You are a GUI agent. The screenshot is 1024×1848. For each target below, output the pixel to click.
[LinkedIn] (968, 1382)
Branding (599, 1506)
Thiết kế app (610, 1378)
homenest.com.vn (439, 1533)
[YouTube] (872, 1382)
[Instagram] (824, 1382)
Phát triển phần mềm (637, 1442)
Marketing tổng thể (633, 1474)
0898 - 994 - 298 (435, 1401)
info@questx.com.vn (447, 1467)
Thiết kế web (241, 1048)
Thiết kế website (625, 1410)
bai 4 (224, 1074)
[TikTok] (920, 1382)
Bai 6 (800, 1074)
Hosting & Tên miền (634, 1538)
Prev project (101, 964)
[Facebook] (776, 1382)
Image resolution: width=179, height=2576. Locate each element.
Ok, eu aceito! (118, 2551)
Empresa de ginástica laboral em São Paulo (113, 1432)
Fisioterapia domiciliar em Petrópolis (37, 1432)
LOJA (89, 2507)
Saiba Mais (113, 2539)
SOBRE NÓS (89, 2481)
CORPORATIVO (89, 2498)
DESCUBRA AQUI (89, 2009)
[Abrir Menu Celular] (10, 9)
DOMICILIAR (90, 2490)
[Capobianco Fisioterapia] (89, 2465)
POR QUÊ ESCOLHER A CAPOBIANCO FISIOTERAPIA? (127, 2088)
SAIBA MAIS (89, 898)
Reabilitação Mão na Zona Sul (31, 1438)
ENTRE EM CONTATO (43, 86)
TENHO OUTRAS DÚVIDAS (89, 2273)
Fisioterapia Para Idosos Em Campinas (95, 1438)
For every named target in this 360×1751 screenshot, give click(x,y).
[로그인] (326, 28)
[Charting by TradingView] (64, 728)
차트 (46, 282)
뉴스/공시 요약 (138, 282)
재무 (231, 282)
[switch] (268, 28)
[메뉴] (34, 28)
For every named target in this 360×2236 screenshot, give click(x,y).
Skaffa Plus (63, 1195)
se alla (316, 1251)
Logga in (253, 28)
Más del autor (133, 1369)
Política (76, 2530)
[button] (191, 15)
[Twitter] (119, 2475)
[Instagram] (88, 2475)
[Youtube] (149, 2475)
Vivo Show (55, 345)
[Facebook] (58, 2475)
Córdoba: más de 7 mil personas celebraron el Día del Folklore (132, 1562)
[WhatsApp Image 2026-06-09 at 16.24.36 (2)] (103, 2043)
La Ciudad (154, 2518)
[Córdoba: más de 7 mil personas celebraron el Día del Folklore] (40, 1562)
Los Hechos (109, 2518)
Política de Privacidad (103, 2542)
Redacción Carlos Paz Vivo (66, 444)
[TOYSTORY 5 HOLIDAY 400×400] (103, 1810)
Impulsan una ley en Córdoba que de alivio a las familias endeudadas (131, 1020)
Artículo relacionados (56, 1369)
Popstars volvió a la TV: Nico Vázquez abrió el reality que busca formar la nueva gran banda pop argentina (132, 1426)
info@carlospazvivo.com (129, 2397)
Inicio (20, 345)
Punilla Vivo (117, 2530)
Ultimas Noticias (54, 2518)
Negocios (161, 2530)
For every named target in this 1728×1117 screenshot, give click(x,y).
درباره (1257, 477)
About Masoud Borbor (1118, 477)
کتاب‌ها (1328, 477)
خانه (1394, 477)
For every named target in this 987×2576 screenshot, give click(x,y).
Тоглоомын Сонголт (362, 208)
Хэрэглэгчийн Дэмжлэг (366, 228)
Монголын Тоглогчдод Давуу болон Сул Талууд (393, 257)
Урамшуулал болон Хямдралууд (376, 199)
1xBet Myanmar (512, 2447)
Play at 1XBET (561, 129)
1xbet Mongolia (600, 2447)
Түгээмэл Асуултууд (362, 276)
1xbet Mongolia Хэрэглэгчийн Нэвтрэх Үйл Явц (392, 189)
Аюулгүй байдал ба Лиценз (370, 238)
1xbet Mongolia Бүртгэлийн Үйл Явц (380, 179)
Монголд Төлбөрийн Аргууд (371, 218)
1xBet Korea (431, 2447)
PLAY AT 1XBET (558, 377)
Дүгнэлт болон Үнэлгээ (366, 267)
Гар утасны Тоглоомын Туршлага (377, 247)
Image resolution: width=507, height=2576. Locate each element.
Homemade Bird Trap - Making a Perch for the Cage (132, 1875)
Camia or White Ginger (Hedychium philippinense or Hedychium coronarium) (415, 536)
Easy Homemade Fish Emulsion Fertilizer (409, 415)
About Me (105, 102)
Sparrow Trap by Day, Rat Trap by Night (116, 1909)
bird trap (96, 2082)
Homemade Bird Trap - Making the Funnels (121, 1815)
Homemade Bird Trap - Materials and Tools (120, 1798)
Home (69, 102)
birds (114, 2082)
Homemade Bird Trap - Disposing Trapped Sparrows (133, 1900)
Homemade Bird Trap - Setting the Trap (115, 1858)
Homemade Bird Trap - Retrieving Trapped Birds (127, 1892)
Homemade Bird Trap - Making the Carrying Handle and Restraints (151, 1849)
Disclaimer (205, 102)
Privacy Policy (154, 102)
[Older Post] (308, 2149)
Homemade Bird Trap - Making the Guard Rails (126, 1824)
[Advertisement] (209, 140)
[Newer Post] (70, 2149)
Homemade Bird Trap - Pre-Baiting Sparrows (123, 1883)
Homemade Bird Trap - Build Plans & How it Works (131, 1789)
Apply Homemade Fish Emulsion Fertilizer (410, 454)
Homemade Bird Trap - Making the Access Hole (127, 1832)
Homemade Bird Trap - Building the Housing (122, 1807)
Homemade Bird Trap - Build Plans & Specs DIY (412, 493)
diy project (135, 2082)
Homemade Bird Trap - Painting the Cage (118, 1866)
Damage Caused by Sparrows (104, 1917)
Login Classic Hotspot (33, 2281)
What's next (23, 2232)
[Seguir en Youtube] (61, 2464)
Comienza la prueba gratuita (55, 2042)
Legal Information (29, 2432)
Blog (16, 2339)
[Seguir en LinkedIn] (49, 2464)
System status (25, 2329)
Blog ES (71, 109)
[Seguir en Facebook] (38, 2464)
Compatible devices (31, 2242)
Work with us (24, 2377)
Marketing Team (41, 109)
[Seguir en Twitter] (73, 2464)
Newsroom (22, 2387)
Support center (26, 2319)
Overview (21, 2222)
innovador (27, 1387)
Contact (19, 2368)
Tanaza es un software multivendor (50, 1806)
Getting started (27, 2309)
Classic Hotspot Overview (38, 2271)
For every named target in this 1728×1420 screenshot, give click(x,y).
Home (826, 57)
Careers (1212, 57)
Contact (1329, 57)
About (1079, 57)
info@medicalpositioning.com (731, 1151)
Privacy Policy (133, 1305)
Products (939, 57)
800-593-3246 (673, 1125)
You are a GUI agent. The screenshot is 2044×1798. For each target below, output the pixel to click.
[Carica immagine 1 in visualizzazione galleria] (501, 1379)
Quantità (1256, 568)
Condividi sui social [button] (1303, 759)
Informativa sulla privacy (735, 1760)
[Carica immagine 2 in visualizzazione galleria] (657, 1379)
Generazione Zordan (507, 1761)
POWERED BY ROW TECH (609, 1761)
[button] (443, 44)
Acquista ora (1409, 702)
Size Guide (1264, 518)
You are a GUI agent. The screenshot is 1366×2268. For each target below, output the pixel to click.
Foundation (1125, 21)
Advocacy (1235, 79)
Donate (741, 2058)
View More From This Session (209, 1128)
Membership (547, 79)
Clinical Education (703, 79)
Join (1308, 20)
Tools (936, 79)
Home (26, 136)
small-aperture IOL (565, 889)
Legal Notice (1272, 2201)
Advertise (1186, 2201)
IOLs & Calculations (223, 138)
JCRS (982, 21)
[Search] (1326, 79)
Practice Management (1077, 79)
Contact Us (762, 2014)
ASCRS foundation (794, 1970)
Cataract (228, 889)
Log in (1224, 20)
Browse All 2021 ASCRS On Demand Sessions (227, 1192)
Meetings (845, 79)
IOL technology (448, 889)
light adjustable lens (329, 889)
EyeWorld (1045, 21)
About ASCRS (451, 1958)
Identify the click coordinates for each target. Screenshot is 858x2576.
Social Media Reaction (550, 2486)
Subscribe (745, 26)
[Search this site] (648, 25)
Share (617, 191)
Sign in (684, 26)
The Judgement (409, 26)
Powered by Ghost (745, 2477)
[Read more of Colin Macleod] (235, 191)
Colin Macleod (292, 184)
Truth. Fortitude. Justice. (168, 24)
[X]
########
The answer must consist solely of the lines from the first line of the data to the line holding "Reabilitação Mão na Zona Sul (31, 1438)", each given again exactly.

You are a GUI agent. The screenshot is 1024×1848. For each target below, output the pixel to click.
[LinkedIn] (968, 1382)
Branding (599, 1506)
Thiết kế app (610, 1378)
homenest.com.vn (439, 1533)
[YouTube] (872, 1382)
[Instagram] (824, 1382)
Phát triển phần mềm (637, 1442)
Marketing tổng thể (633, 1474)
0898 - 994 - 298 (435, 1401)
info@questx.com.vn (447, 1467)
Thiết kế web (241, 1048)
Thiết kế website (625, 1410)
bai 4 (224, 1074)
[TikTok] (920, 1382)
Bai 6 (800, 1074)
Hosting & Tên miền (634, 1538)
Prev project (101, 964)
[Facebook] (776, 1382)
Image resolution: width=179, height=2576. Locate each element.
Ok, eu aceito! (118, 2551)
Empresa de ginástica laboral em São Paulo (113, 1432)
Fisioterapia domiciliar em Petrópolis (37, 1432)
LOJA (89, 2507)
Saiba Mais (113, 2539)
SOBRE NÓS (89, 2481)
CORPORATIVO (89, 2498)
DESCUBRA AQUI (89, 2009)
[Abrir Menu Celular] (10, 9)
DOMICILIAR (90, 2490)
[Capobianco Fisioterapia] (89, 2465)
POR QUÊ ESCOLHER A CAPOBIANCO FISIOTERAPIA? (127, 2088)
SAIBA MAIS (89, 898)
Reabilitação Mão na Zona Sul (31, 1438)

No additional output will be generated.